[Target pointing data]
################
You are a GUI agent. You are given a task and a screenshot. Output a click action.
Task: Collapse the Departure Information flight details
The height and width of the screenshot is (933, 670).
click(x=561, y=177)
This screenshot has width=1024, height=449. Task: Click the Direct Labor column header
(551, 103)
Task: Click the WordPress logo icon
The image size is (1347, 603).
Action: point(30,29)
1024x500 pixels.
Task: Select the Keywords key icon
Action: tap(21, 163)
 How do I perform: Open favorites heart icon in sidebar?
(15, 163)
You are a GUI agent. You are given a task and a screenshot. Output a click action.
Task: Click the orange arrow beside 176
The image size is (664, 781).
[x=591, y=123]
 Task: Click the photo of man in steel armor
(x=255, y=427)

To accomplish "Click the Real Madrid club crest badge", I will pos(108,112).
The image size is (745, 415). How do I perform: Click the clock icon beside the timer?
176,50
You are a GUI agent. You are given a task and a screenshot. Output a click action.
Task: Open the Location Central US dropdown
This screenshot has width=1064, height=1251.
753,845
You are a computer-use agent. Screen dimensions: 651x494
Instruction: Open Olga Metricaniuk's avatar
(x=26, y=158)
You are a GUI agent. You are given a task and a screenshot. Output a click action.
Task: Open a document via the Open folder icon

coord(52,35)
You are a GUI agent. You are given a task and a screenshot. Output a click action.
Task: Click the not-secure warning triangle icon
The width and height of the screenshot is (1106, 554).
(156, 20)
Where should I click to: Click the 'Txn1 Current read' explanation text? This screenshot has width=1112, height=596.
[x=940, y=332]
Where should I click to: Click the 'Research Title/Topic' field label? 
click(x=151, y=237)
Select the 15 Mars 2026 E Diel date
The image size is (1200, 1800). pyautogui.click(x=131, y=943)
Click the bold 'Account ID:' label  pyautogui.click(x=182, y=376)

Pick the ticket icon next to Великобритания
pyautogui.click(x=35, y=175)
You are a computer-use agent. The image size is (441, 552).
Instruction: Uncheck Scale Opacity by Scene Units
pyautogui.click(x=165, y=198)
################
• THE REQUEST:
Rewrite the records from the line that contains "You are a computer-use agent. The" through the end of the records, changing "Uncheck" to "Deselect" and leaving everything else as it is.

• WRITTEN SOLUTION:
You are a computer-use agent. The image size is (441, 552).
Instruction: Deselect Scale Opacity by Scene Units
pyautogui.click(x=165, y=198)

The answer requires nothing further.